▸ Data to process:
- - - - -

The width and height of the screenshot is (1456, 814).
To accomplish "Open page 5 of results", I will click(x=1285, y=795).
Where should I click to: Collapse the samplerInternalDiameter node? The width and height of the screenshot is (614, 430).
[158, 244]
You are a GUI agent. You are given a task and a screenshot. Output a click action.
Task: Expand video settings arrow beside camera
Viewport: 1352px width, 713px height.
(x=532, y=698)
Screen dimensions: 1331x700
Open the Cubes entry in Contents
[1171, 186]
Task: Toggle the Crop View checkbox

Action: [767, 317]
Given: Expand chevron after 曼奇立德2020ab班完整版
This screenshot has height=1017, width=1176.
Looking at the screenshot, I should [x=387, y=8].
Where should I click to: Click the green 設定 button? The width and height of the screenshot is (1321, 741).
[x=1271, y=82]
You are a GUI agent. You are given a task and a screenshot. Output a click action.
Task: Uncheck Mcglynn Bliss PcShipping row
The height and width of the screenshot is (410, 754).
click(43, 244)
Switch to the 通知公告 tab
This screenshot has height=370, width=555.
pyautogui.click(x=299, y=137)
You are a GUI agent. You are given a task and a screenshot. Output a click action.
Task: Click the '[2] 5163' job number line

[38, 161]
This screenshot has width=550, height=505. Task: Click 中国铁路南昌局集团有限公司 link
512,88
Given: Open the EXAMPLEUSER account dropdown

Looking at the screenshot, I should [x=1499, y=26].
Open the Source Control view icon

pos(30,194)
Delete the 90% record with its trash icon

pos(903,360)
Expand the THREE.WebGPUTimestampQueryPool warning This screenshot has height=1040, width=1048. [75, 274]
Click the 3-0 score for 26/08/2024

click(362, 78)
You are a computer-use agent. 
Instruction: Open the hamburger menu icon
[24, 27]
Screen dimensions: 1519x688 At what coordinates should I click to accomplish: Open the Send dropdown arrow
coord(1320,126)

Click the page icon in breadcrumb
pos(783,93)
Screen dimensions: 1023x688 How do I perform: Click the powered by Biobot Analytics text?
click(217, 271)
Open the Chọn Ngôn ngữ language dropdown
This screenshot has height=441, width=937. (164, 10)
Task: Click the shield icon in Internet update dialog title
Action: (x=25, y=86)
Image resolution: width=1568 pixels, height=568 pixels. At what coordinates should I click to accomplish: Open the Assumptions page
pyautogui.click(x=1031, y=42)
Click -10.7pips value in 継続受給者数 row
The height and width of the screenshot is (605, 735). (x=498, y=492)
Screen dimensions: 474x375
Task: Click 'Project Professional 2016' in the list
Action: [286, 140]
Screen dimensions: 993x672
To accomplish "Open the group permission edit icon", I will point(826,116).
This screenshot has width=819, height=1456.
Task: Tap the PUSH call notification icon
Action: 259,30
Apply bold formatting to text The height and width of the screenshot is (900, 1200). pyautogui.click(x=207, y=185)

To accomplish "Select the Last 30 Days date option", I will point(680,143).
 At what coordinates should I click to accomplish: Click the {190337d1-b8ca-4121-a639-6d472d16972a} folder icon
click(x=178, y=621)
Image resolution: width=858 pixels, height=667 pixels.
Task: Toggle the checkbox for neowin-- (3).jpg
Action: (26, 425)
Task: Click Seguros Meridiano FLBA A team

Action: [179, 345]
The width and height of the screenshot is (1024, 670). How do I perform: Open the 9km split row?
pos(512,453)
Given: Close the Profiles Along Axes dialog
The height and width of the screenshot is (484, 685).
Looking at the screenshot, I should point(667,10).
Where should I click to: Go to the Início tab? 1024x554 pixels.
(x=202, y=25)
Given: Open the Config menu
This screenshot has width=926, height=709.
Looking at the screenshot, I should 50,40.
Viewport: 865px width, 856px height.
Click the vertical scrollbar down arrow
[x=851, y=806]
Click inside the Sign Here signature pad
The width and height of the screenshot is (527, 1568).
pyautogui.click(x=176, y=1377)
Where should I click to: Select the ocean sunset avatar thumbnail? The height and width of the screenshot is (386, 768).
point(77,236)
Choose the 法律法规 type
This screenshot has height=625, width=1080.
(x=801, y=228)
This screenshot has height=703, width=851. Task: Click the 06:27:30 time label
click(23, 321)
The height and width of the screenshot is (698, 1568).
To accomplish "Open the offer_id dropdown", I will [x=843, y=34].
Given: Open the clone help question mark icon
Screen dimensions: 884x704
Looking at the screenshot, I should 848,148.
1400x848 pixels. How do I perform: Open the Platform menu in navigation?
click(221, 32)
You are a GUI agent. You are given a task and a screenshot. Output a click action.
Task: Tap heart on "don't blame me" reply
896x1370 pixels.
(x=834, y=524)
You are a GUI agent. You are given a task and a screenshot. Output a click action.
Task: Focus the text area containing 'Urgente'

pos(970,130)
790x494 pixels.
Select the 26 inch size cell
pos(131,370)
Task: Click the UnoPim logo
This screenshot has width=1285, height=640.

- - - - -

▸ Activity: Print all the entries above. Keep each one exact.

▸ The completed task:
The width and height of the screenshot is (1456, 814).
To accomplish "Open page 5 of results", I will click(x=1285, y=795).
Where should I click to: Collapse the samplerInternalDiameter node? The width and height of the screenshot is (614, 430).
[158, 244]
You are a GUI agent. You are given a task and a screenshot. Output a click action.
Task: Expand video settings arrow beside camera
Viewport: 1352px width, 713px height.
(x=532, y=698)
Screen dimensions: 1331x700
Open the Cubes entry in Contents
[1171, 186]
Task: Toggle the Crop View checkbox

Action: [767, 317]
Given: Expand chevron after 曼奇立德2020ab班完整版
This screenshot has height=1017, width=1176.
Looking at the screenshot, I should [x=387, y=8].
Where should I click to: Click the green 設定 button? The width and height of the screenshot is (1321, 741).
[x=1271, y=82]
You are a GUI agent. You are given a task and a screenshot. Output a click action.
Task: Uncheck Mcglynn Bliss PcShipping row
The height and width of the screenshot is (410, 754).
click(43, 244)
Switch to the 通知公告 tab
This screenshot has height=370, width=555.
pyautogui.click(x=299, y=137)
You are a GUI agent. You are given a task and a screenshot. Output a click action.
Task: Click the '[2] 5163' job number line

[38, 161]
This screenshot has width=550, height=505. Task: Click 中国铁路南昌局集团有限公司 link
512,88
Given: Open the EXAMPLEUSER account dropdown

Looking at the screenshot, I should [x=1499, y=26].
Open the Source Control view icon

pos(30,194)
Delete the 90% record with its trash icon

pos(903,360)
Expand the THREE.WebGPUTimestampQueryPool warning This screenshot has height=1040, width=1048. [75, 274]
Click the 3-0 score for 26/08/2024

click(362, 78)
You are a computer-use agent. 
Instruction: Open the hamburger menu icon
[24, 27]
Screen dimensions: 1519x688 At what coordinates should I click to accomplish: Open the Send dropdown arrow
coord(1320,126)

Click the page icon in breadcrumb
pos(783,93)
Screen dimensions: 1023x688 How do I perform: Click the powered by Biobot Analytics text?
click(217, 271)
Open the Chọn Ngôn ngữ language dropdown
This screenshot has height=441, width=937. (164, 10)
Task: Click the shield icon in Internet update dialog title
Action: (x=25, y=86)
Image resolution: width=1568 pixels, height=568 pixels. At what coordinates should I click to accomplish: Open the Assumptions page
pyautogui.click(x=1031, y=42)
Click -10.7pips value in 継続受給者数 row
The height and width of the screenshot is (605, 735). (x=498, y=492)
Screen dimensions: 474x375
Task: Click 'Project Professional 2016' in the list
Action: [286, 140]
Screen dimensions: 993x672
To accomplish "Open the group permission edit icon", I will point(826,116).
This screenshot has width=819, height=1456.
Task: Tap the PUSH call notification icon
Action: 259,30
Apply bold formatting to text The height and width of the screenshot is (900, 1200). pyautogui.click(x=207, y=185)

To accomplish "Select the Last 30 Days date option", I will point(680,143).
 At what coordinates should I click to accomplish: Click the {190337d1-b8ca-4121-a639-6d472d16972a} folder icon
click(x=178, y=621)
Image resolution: width=858 pixels, height=667 pixels.
Task: Toggle the checkbox for neowin-- (3).jpg
Action: (26, 425)
Task: Click Seguros Meridiano FLBA A team

Action: [179, 345]
The width and height of the screenshot is (1024, 670). How do I perform: Open the 9km split row?
pos(512,453)
Given: Close the Profiles Along Axes dialog
The height and width of the screenshot is (484, 685).
Looking at the screenshot, I should point(667,10).
Where should I click to: Go to the Início tab? 1024x554 pixels.
(x=202, y=25)
Given: Open the Config menu
This screenshot has width=926, height=709.
Looking at the screenshot, I should 50,40.
Viewport: 865px width, 856px height.
Click the vertical scrollbar down arrow
[x=851, y=806]
Click inside the Sign Here signature pad
The width and height of the screenshot is (527, 1568).
pyautogui.click(x=176, y=1377)
Where should I click to: Select the ocean sunset avatar thumbnail? The height and width of the screenshot is (386, 768).
point(77,236)
Choose the 法律法规 type
This screenshot has height=625, width=1080.
(x=801, y=228)
This screenshot has height=703, width=851. Task: Click the 06:27:30 time label
click(23, 321)
The height and width of the screenshot is (698, 1568).
To accomplish "Open the offer_id dropdown", I will [x=843, y=34].
Given: Open the clone help question mark icon
Screen dimensions: 884x704
Looking at the screenshot, I should 848,148.
1400x848 pixels. How do I perform: Open the Platform menu in navigation?
click(221, 32)
You are a GUI agent. You are given a task and a screenshot. Output a click action.
Task: Tap heart on "don't blame me" reply
896x1370 pixels.
(x=834, y=524)
You are a GUI agent. You are given a task and a screenshot. Output a click action.
Task: Focus the text area containing 'Urgente'

pos(970,130)
790x494 pixels.
Select the 26 inch size cell
pos(131,370)
Task: Click the UnoPim logo
This screenshot has width=1285, height=640.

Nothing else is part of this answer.